Task goal:
With pictures left out, set down every record word for word.

Stored data entries:
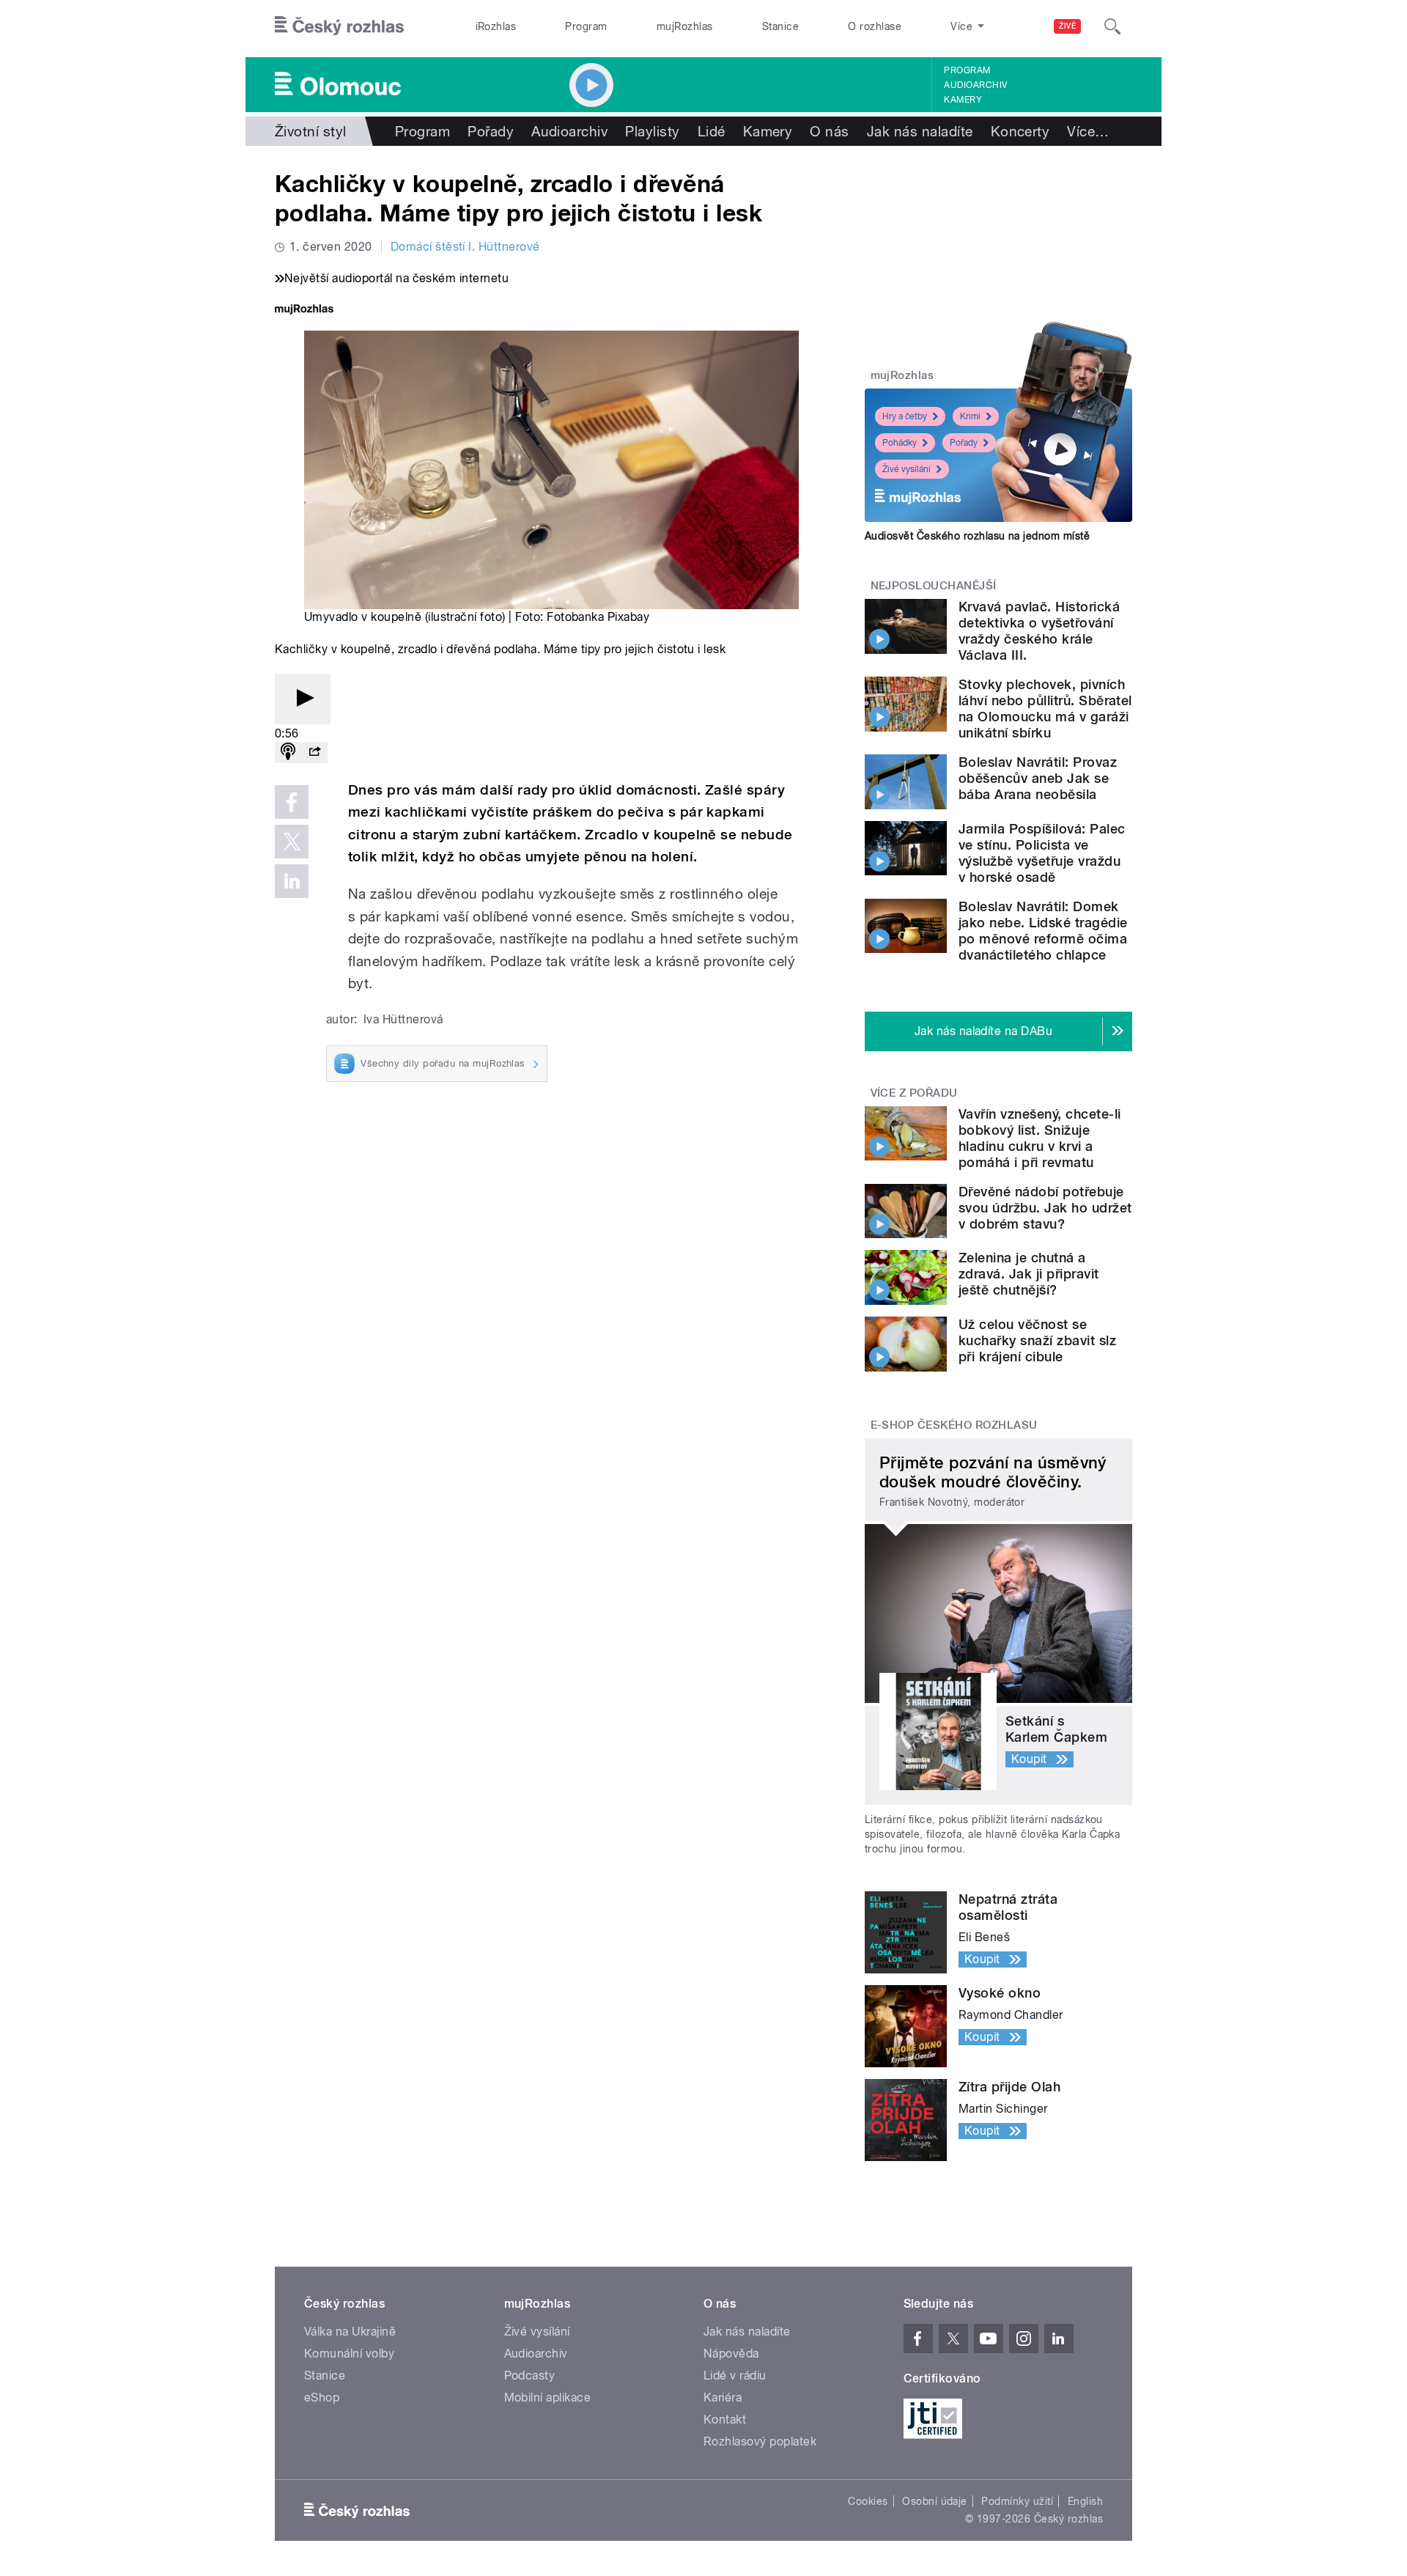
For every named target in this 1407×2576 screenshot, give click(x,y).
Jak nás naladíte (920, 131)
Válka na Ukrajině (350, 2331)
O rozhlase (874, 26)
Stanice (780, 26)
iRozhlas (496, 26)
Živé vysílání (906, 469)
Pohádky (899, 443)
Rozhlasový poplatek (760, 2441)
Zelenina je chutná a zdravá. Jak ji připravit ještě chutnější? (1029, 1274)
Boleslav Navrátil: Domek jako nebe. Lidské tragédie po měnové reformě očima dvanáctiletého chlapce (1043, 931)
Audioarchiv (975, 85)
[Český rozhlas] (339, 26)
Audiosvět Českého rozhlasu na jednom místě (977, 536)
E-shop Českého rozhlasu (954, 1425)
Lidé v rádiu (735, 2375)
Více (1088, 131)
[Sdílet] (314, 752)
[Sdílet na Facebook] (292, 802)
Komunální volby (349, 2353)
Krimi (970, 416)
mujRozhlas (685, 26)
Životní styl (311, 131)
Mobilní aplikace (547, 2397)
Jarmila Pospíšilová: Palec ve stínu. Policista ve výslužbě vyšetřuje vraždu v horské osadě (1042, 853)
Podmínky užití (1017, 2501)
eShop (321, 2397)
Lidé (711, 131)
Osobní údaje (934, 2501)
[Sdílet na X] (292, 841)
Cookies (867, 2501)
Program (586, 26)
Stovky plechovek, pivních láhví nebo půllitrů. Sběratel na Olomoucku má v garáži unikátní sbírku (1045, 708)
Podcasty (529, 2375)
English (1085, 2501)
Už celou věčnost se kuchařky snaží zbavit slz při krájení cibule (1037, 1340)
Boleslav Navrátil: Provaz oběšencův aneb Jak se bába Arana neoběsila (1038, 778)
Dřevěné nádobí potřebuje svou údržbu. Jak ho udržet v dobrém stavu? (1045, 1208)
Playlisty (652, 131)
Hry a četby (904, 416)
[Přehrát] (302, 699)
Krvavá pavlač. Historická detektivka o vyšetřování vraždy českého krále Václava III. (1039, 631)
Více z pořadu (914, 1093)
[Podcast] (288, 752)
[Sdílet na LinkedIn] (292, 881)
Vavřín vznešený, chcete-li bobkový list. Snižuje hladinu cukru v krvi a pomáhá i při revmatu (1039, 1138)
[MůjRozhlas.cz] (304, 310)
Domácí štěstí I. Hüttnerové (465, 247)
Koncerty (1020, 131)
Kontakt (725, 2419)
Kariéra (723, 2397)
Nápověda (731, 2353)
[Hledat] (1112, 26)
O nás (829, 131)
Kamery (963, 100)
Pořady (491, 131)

Answer box:
For every named target in this 1407×2576 screenshot, give click(x,y).
Jak nás naladíte (920, 131)
Válka na Ukrajině (350, 2331)
O rozhlase (874, 26)
Stanice (780, 26)
iRozhlas (496, 26)
Živé vysílání (906, 469)
Pohádky (899, 443)
Rozhlasový poplatek (760, 2441)
Zelenina je chutná a zdravá. Jak ji připravit ještě chutnější? (1029, 1274)
Boleslav Navrátil: Domek jako nebe. Lidské tragédie po měnové reformě očima dvanáctiletého chlapce (1043, 931)
Audioarchiv (975, 85)
[Český rozhlas] (339, 26)
Audiosvět Českého rozhlasu na jednom místě (977, 536)
E-shop Českého rozhlasu (954, 1425)
Lidé v rádiu (735, 2375)
Více (1088, 131)
[Sdílet] (314, 752)
[Sdílet na Facebook] (292, 802)
Komunální volby (349, 2353)
Krimi (970, 416)
mujRozhlas (685, 26)
Životní styl (311, 131)
Mobilní aplikace (547, 2397)
Jarmila Pospíšilová: Palec ve stínu. Policista ve výslužbě vyšetřuje vraždu v horské osadě (1042, 853)
Podmínky užití (1017, 2501)
eShop (321, 2397)
Lidé (711, 131)
Osobní údaje (934, 2501)
[Sdílet na X] (292, 841)
Cookies (867, 2501)
Program (586, 26)
Stovky plechovek, pivních láhví nebo půllitrů. Sběratel na Olomoucku má v garáži unikátní sbírku (1045, 708)
Podcasty (529, 2375)
English (1085, 2501)
Už celou věčnost se kuchařky snaží zbavit slz při krájení cibule (1037, 1340)
Boleslav Navrátil: Provaz oběšencův aneb Jak se bába Arana neoběsila (1038, 778)
Dřevěné nádobí potřebuje svou údržbu. Jak ho udržet v dobrém stavu? (1045, 1208)
Playlisty (652, 131)
Hry a četby (904, 416)
[Přehrát] (302, 699)
Krvavá pavlač. Historická detektivka o vyšetřování vraždy českého krále Václava III. (1039, 631)
Více z pořadu (914, 1093)
[Podcast] (288, 752)
[Sdílet na LinkedIn] (292, 881)
Vavřín vznešený, chcete-li bobkový list. Snižuje hladinu cukru v krvi a pomáhá i při revmatu (1039, 1138)
[MůjRozhlas.cz] (304, 310)
Domácí štěstí I. Hüttnerové (465, 247)
Koncerty (1020, 131)
Kontakt (725, 2419)
Kariéra (723, 2397)
Nápověda (731, 2353)
[Hledat] (1112, 26)
O nás (829, 131)
Kamery (963, 100)
Pořady (491, 131)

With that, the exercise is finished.